## [Task goal]
Report only the number of lines in the following entries where the word "computer" occurs.

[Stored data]
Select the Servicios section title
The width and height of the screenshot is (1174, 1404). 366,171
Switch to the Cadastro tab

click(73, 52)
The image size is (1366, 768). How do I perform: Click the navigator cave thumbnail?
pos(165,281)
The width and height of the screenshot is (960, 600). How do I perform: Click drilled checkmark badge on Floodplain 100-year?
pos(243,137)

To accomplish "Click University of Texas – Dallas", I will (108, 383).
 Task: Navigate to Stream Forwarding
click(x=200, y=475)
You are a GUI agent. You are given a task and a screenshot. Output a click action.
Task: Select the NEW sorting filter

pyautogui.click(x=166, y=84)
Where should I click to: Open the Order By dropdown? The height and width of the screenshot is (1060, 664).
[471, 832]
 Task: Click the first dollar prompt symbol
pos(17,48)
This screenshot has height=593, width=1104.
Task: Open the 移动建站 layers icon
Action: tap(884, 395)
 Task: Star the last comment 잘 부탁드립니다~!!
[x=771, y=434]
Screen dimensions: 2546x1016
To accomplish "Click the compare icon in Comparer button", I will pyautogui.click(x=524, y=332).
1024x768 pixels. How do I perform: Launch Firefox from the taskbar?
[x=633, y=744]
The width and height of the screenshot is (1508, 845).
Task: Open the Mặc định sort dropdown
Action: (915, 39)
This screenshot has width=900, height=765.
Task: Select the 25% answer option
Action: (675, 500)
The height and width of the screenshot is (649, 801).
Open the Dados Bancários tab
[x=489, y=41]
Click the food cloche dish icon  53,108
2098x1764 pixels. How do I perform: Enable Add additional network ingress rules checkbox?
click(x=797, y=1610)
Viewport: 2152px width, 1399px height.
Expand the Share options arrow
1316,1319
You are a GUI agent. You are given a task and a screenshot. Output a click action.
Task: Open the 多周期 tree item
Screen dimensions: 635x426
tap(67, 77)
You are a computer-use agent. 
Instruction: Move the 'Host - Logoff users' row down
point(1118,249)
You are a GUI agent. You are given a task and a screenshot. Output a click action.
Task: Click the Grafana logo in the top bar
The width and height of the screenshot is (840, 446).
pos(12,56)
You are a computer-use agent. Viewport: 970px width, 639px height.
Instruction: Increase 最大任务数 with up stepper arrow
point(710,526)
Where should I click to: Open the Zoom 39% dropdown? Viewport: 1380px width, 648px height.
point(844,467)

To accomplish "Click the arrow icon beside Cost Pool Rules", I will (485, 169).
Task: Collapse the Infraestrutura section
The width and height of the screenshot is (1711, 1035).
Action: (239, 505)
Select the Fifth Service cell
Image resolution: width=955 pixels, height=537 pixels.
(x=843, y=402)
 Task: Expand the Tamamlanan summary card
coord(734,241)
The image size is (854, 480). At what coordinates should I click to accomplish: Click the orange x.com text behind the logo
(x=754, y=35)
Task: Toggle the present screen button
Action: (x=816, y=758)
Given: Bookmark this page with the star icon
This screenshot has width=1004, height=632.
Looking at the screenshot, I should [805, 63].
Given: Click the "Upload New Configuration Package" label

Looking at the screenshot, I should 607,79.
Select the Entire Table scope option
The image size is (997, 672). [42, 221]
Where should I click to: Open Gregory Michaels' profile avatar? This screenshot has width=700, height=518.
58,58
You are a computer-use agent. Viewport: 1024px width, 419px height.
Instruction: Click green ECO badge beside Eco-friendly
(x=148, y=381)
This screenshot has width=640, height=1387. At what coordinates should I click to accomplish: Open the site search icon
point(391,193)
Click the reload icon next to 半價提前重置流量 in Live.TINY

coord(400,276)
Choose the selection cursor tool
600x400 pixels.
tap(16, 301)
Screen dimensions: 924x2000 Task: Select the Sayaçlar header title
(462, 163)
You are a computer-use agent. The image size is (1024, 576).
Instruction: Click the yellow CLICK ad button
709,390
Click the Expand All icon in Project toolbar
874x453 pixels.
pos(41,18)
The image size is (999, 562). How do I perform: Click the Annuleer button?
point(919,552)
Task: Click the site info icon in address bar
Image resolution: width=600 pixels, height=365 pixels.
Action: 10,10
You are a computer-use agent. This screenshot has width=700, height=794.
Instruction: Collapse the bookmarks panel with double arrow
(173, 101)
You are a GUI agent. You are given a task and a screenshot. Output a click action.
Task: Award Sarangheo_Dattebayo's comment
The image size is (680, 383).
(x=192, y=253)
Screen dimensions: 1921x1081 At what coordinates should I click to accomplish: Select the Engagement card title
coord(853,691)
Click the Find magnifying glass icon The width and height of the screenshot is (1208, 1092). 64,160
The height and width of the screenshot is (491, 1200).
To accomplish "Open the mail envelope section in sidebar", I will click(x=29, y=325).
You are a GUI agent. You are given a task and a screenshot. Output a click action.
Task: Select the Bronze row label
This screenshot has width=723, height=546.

## [Output of the exercise]
5